The unexpected long-term effects of the musks are troubling. One consequence of such long-term inhibition of transporters is that short-term events could have continuing consequences. Thus, the effects of short-term incidents such as storm-water runoffs or chemical spills could continue after such events if there is accumulation of chemosensitizers in the tissue, or prolonged inhibition as a result of the acute exposure.
Musks are typically present in the environment with other contaminants (Fromme et al. 2001; Kallenborn et al. 1999) that could well include other transporter modulators. As shown, the effects of combinations of P-gp inhibitors are additive, and therefore musks could be part of a suite of pollutants that contribute to chemosensitizing effects in nature. In fact, as first suggested by Daughton and Ternes (1999), this could be an unanticipated consequence of chemicals such as the PPCPs. Additive effects of low concentrations of many compounds could affect the MXR transporters, and this would be magnified by the sheer numbers of different components of the PPCPs.
Musks and other environmental chemosensitizers—a human health risk?

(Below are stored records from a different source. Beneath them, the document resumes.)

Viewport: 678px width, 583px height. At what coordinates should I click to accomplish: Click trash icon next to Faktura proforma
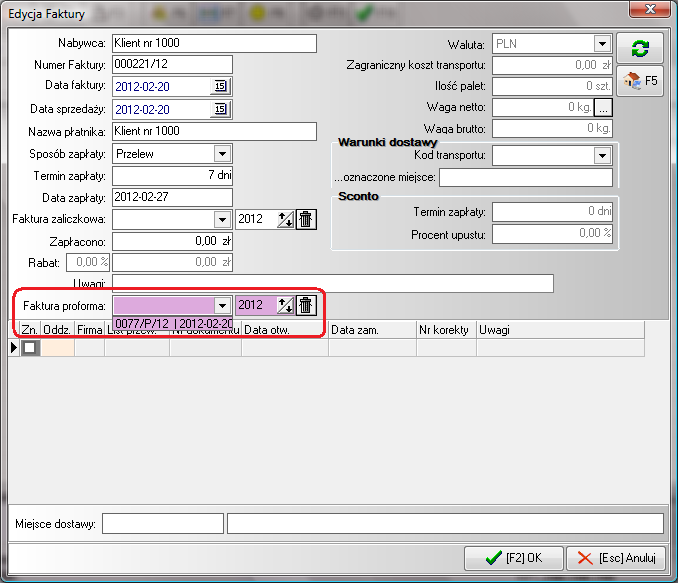[x=307, y=305]
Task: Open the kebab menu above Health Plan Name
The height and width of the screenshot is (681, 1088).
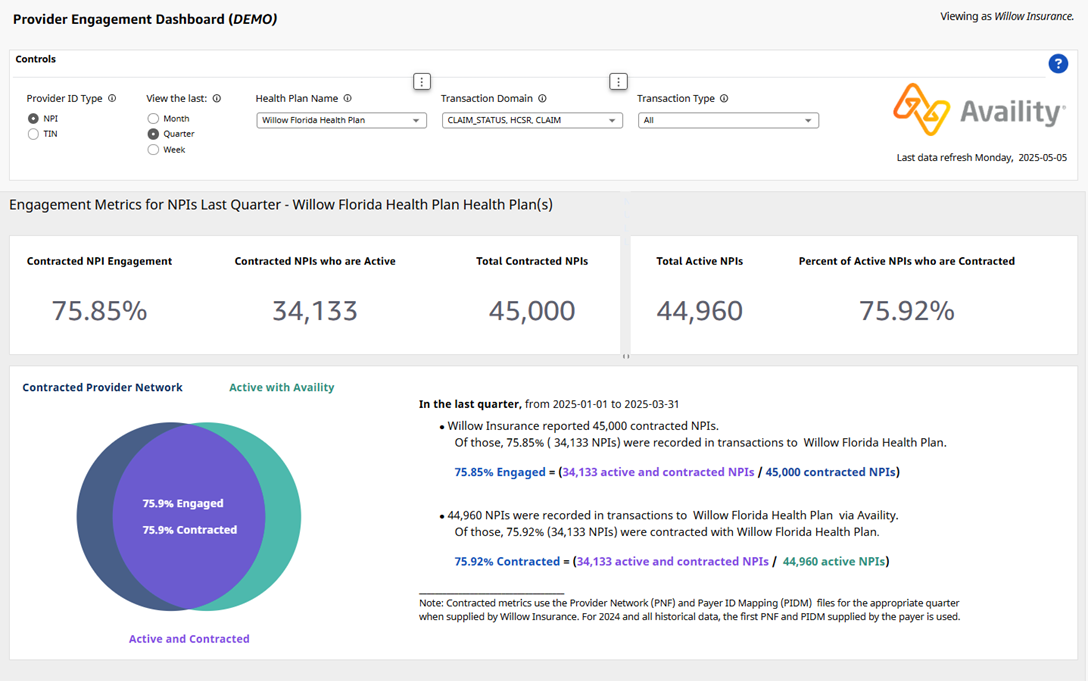Action: pos(421,81)
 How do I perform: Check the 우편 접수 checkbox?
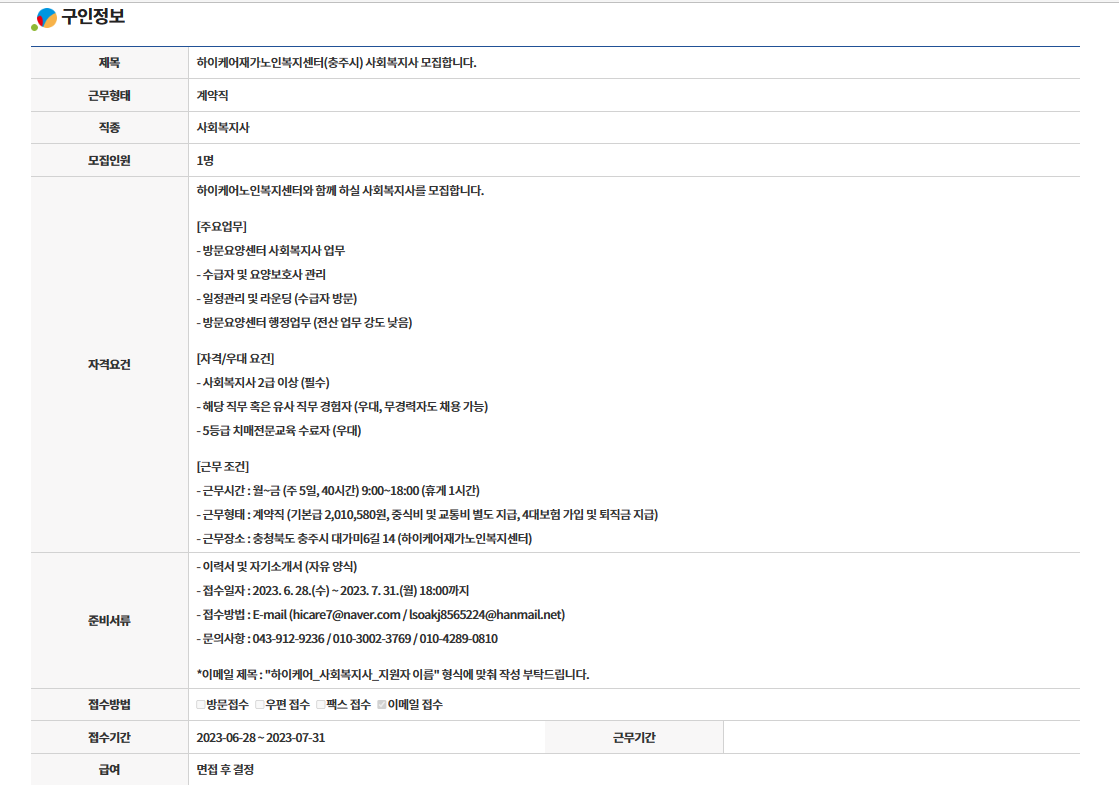(x=260, y=705)
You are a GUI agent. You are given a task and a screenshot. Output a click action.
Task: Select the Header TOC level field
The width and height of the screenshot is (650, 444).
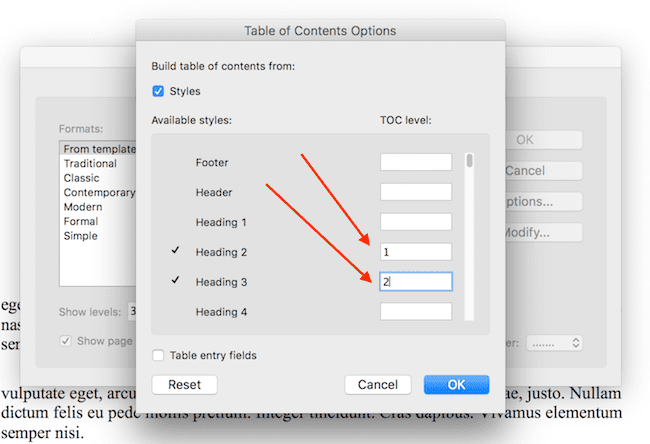tap(415, 192)
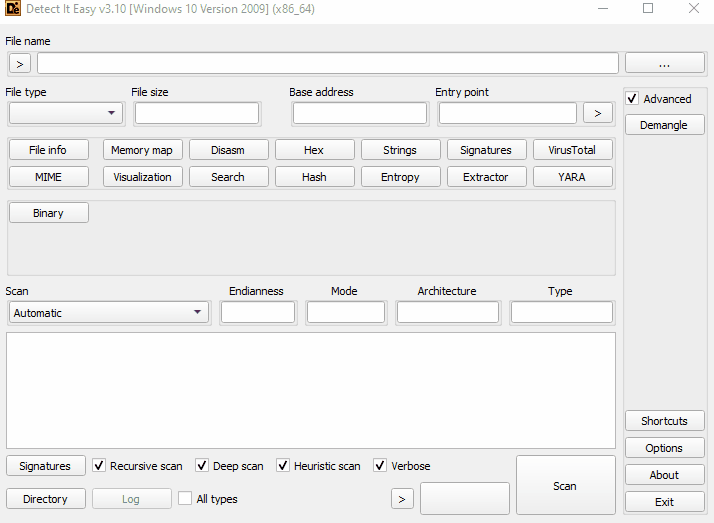Image resolution: width=714 pixels, height=523 pixels.
Task: Launch the Disasm view
Action: click(x=228, y=150)
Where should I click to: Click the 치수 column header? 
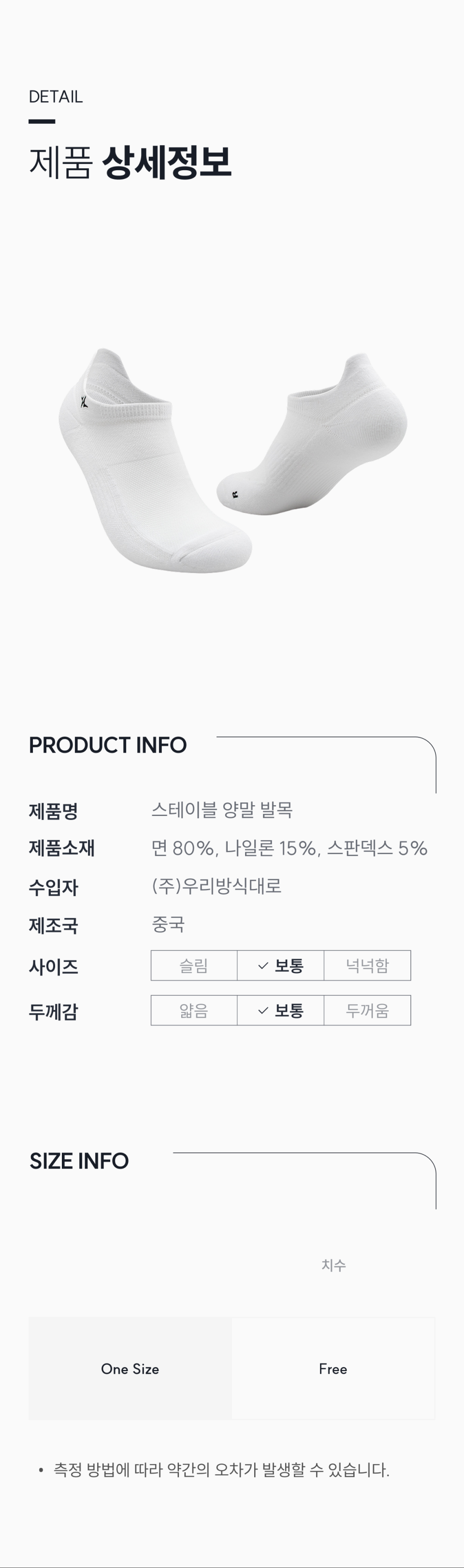tap(333, 1266)
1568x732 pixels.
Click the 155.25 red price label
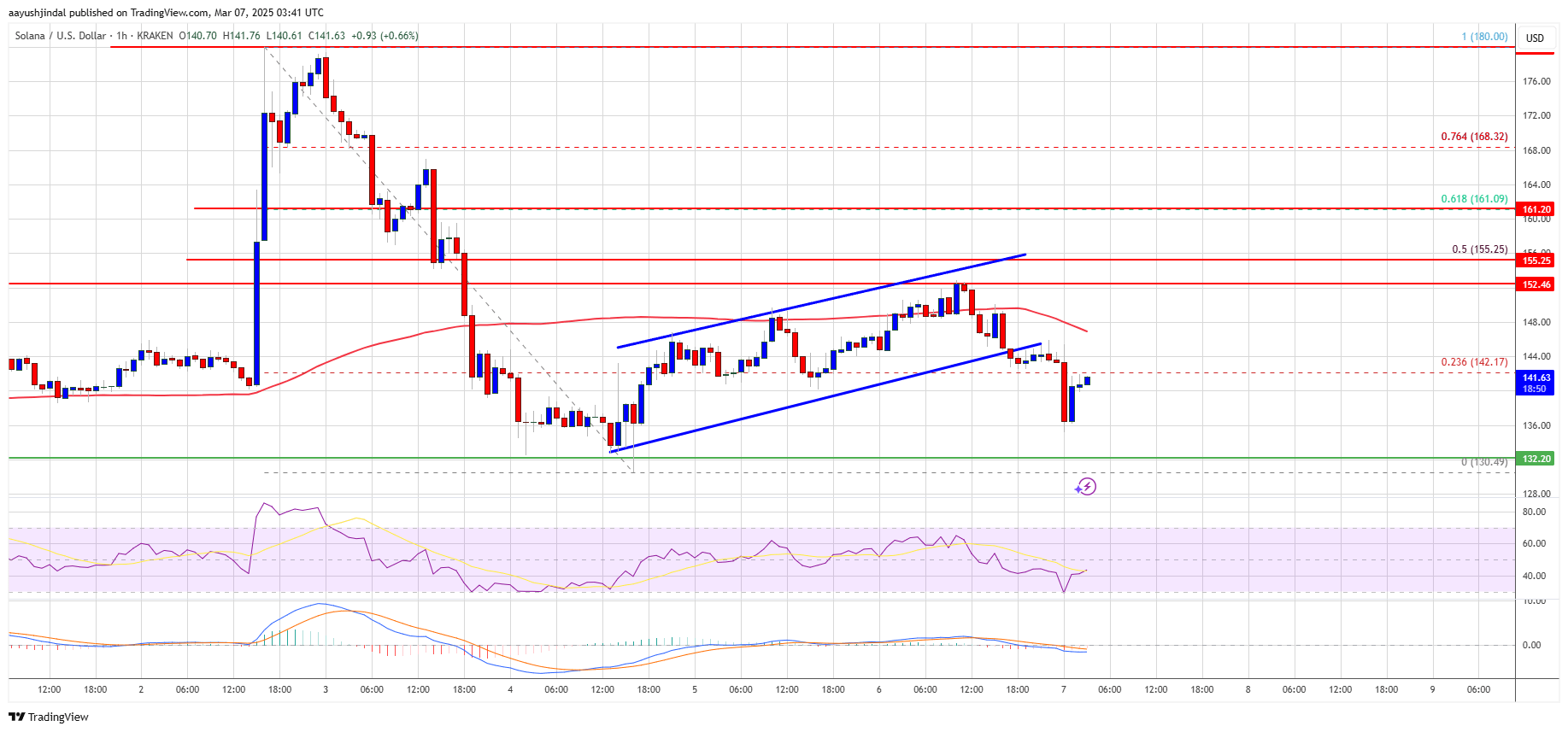point(1536,261)
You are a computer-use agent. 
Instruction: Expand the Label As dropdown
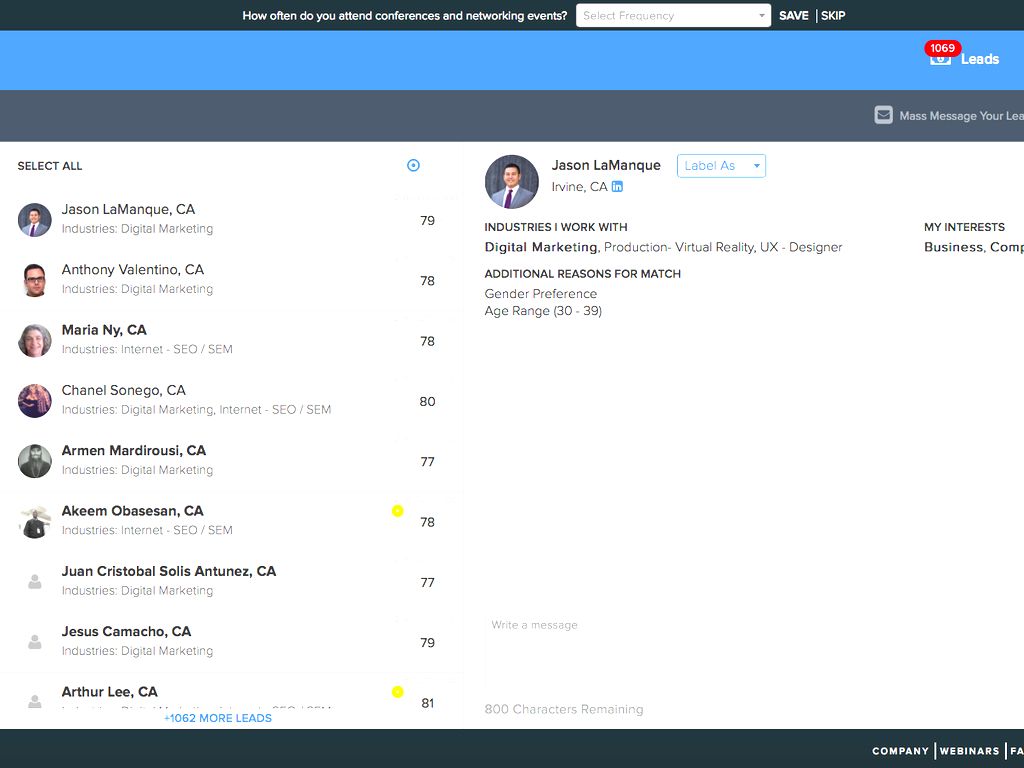[x=721, y=166]
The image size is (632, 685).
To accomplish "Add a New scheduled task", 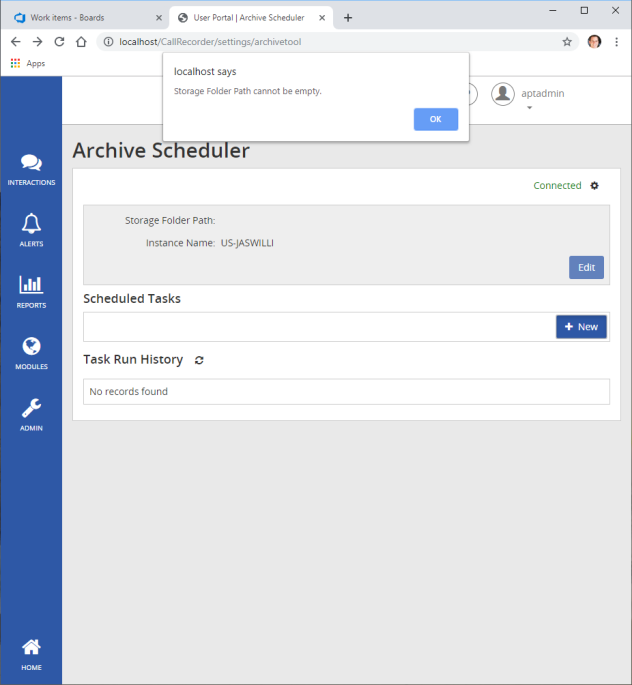I will [581, 327].
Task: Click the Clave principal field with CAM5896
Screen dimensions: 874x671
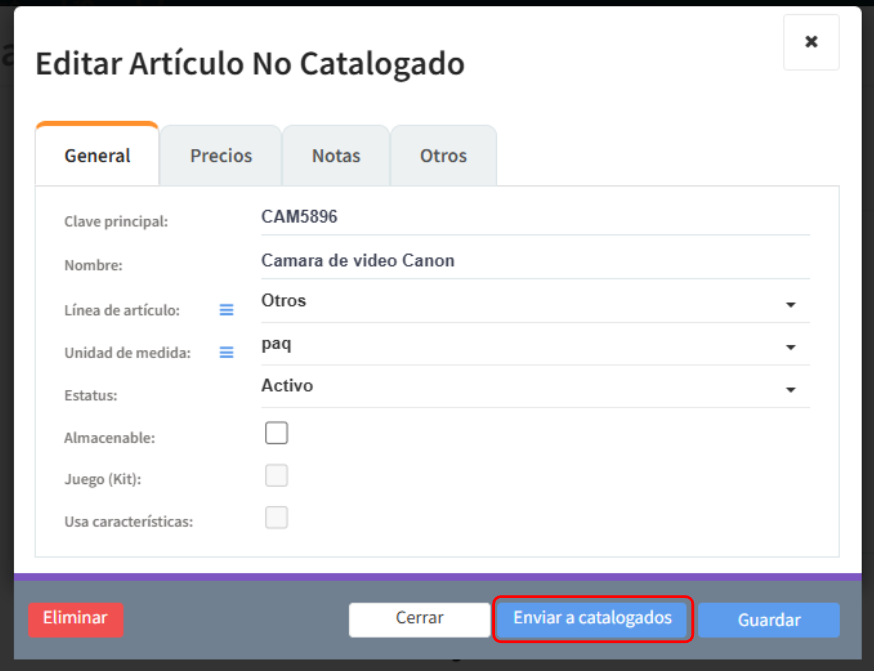Action: (534, 216)
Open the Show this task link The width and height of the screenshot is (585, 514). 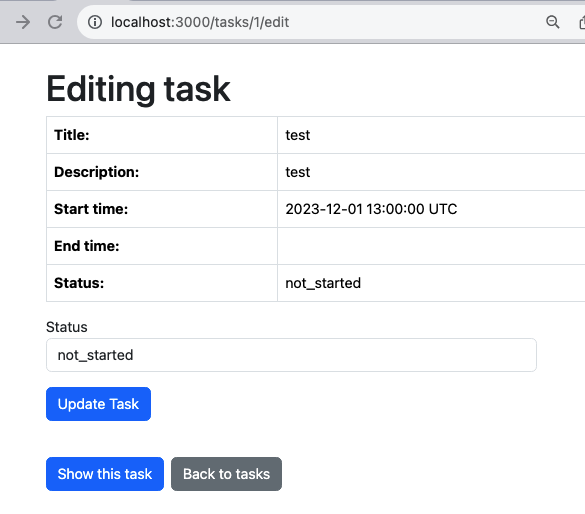(x=105, y=474)
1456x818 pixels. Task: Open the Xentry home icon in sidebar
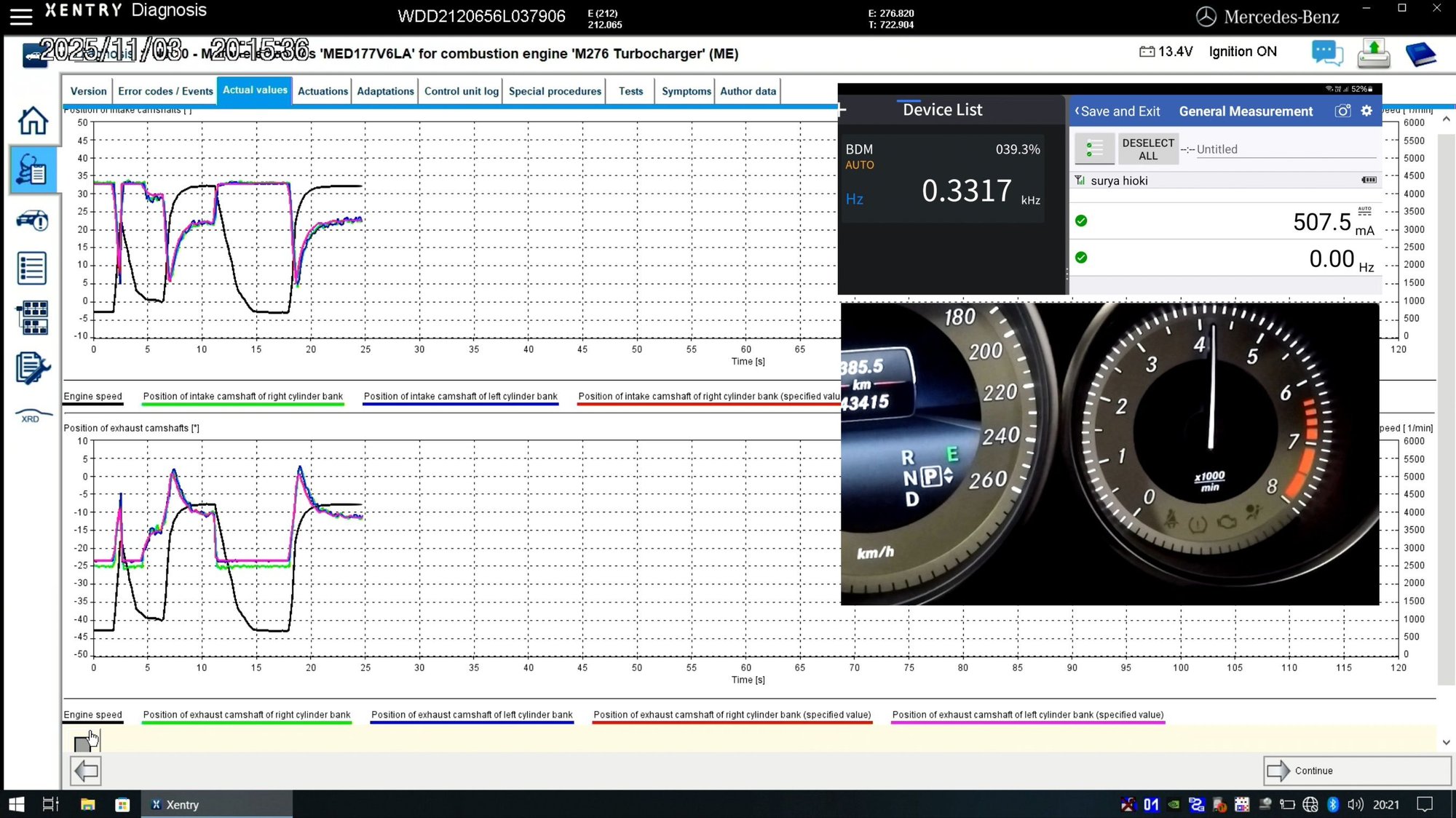point(32,120)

This work on the musks, although focused on aquatic organisms, also points to unsuspected effects of these chemicals on human health. MXR efflux pumps are widely distributed in mammalian tissues, where they are a crucial part of the cellular defense against cytotoxins (Cordon-Cardo et al. 1990). The effects of environmental contaminants as chemosensitizers have not been studied in humans; however, inhibitors of efflux transporters used in cancer therapy can lead to increased permeability of healthy tissues to transporter substrates (Luker et al. 1997), indicating that chemosensitizers could pose a health threat.
Because synthetic musks are present in human tissue samples, the question arises of whether they could also be relevant as chemosensitizers in humans. Concentrations of MX found in body fat and breast milk are in the range of 0.2–0.3 μmol/kg, and are in the nanomolar range in blood plasma (Käfferlein et al. 1998). These values represent body burdens that are one to two orders of magnitude below the effective concentrations seen in the present study on mussel tissue; however, they could contribute to additive effects with other compounds.
The present study especially points to the need to screen musks and other environmental chemicals that accumulate in humans to determine if they are also chemosensitizers of MXR-related transporters. It will be especially critical to ascertain whether they cause long-term effects similar to those seen in our study. Effects on efflux systems could result in unanticipated accumulation of toxicants in humans and confound safety predictions of seemingly innocuous chemicals.